Wednesday, February 12, 2014

Liturgical Homerun

Transfiguration is traditionally celebrated in the West on August 6. In Sweden and other Nordic countries, the Lutherans continued this tradition. But many German Lutherans (Church Orders authored by Bugenhagen and Veit Dietrich: See Reid, The Lutheran Liturgy pp 485-86) moved the festival to the last Sunday before Pre-Lent. This is a good example of doing liturgical change the right way.

To start with there are good reasons for the change. First, it moves a feast that is very important in the Gospel accounts from an obscure time (a fixed date in the middle of summer which would only fall on a Sunday occasionally) to a Sunday observance.

Second, the move is internally coherent, that is, the festival fits this liturgical season better. In the summer the focus of the lectionary is on typical Trinity season topics or in early August around Trinity X on eschatology. The Transfiguration fits there well enough, but one can argue it fits much better right before the penitential season leading up to Easter. This is its place in the Gospel accounts: a glimpse of glory before it is time to "set His face toward Jerusalem."

Third, it places a major festival in a good position to send off the Christmas/Epiphany season and its joy with a bang.

Fourth, it does no harm to the other stories the lectionary means to tell. If this feast were in the summer and transferred to the nearest Sunday (as it appears was the custom in Sweden) it would replace a Sunday in ordinary time. The same is true with moving it to the last Sunday in the Epiphany season. So that's a wash.

So the change is well-thought out and beneficial. So far so good - but there is more reason to think of this as a liturgical homerun. The change was made within ecclesiastical jurisdictions, not willy nilly in this parish here and that parish there. Some jurisdictions made the change and some didn't. And that's fine. But where the change happened, it happened in unison across an ecclesiastical jurisdiction in good order.

I don't think this is minimized by the fact that the Missouri Synod currently lives under two different church years. Within the logic of the 3-Year lectionary, Transfiguration needs to come right before Lent since Pre-Lent is no more. It's better to have two different lectionaries than no lectionaries at all.

+HRC

2 comments:

  1. I'm not convinced that it was a case of moving the festival from 6 August to the end of Epiphany Tide. In the Roman lectionary for Mass, both historically and post-Vatican II, the Holy Gospel of the Transfiguration is read on the Second Sunday in Lent; that is in addition to the Feast of the Transfiguration in August. I've not found Lutherans reading that Gospel during Lent, but I believe there were Lutherans who did so at the end of Epiphany Tide, who also celebrated the Feast of the Transfiguration on 6 August.

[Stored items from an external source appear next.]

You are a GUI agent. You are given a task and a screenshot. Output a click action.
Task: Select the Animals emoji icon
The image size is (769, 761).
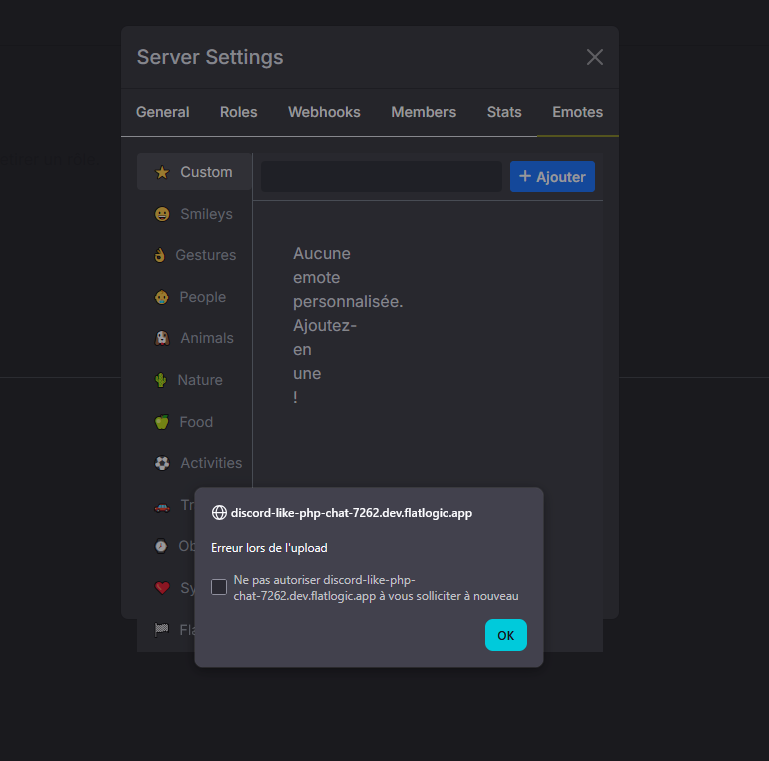pos(162,339)
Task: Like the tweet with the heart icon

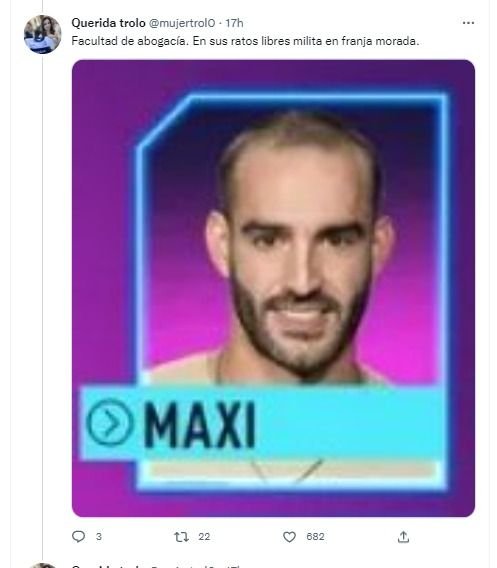Action: (289, 536)
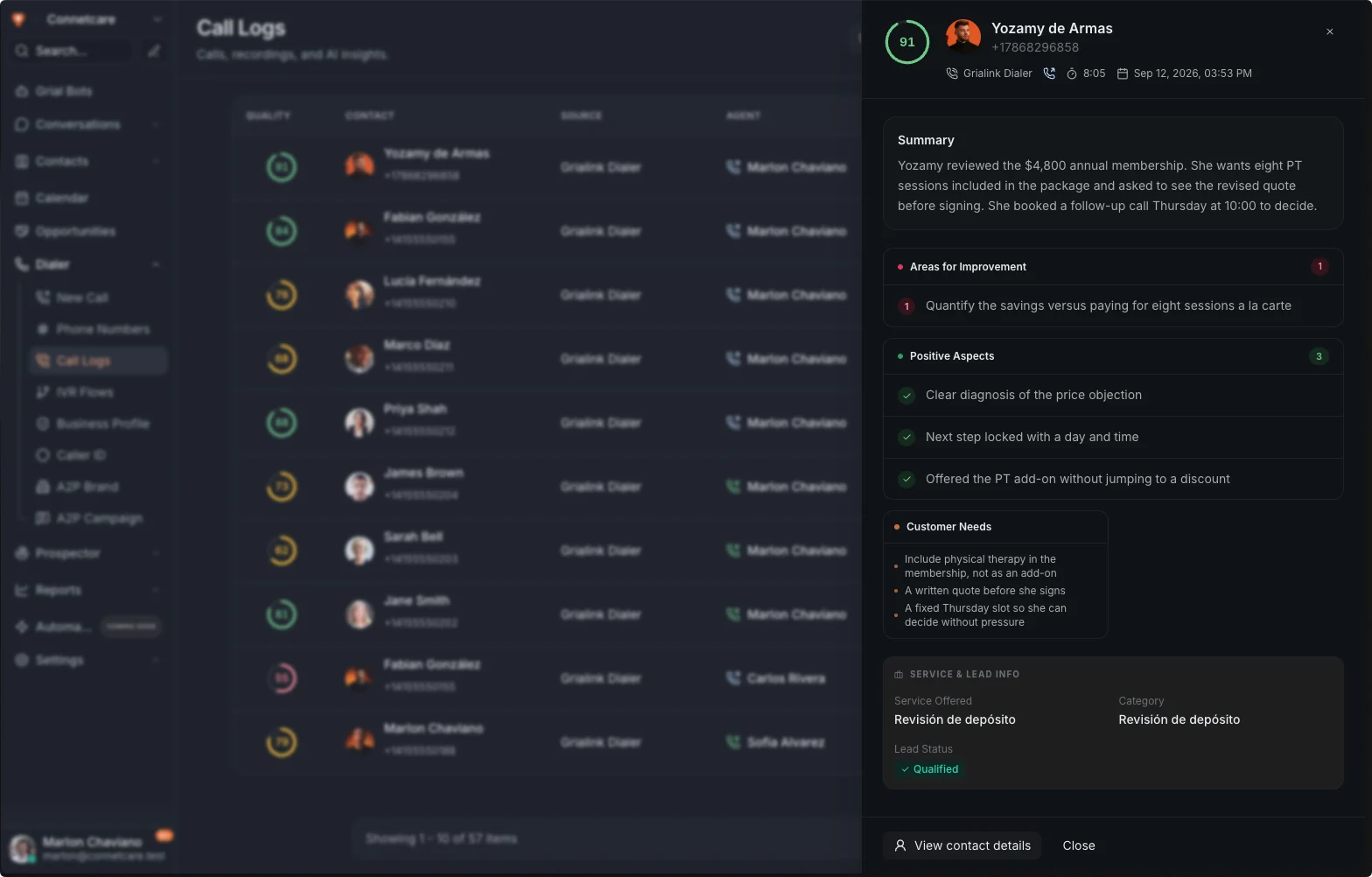This screenshot has height=877, width=1372.
Task: Click the Close text button
Action: click(x=1079, y=845)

    In other words, I am of a mind that the "move" was made from the Second Sunday in Lent to the final Sunday of Epiphany Tide. And in that new position, along the lines that you have spelled out here, the Sunday observance of the Transfiguration gradually supplanted the celebration of the Feast at the end of summer. I'd be pleased to see any data from the sources to correct my theory or to clarify what actually occurred.

    ReplyDelete
    Replies
    1. Very interesting! I don't think Reed mentioned the connection to Lent 2. I'll have to recheck that later today.